Eskiler "Kader gayrete aşıktır diyorlar. Ne güzel cümle! Olmuyor diye bırakamaz vazgeçemezsin. Geçmemelisin zira Vazgeçmek kaybetmek olur. Hatta bazen kaybolmak.. Anlatırlar ki arifin birinin yanına genç bir talebesi gelmiş bir gün, sakkın ve bıkkın...

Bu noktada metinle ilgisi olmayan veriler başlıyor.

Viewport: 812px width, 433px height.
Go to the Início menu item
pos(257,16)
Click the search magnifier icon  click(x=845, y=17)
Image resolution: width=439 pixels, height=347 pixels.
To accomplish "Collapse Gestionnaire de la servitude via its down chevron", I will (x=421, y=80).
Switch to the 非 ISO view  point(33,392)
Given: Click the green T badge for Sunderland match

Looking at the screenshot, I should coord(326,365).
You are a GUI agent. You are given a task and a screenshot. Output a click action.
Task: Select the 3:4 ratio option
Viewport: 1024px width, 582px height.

-"Efendim" demiş sıkıla sıkıla
"Ben bu yolda yürümekten yoruldum. Bu aşk ilmi dedikleri ne zorlu yol ne çileli bir menzilmiş ki bunca dert çektirir. Yeter efendim. Müsaade buyurun ben yoluma gideyim. Dayanamıyorum.
Vazgeçeceğim."
-"Gel hele evlat demiş arif. Bir ağacın gölgesine diz kırp oturmuşlar.
-"Kays' bilir misin evlat?" demiş arif ansızın. "Hani Leyla'dan geçip, çileler çekip Mecnun olan ve Allah'a ulaşan Kays. -"Bilirim elbet. Kim bilmez onu demiş genç talebe
-"Eyvallah. Peki Bayezid-ı Bestami Hazretleri'ni tanır mısın çileyi, derdi nimet bilip bu menzilde yol alan?"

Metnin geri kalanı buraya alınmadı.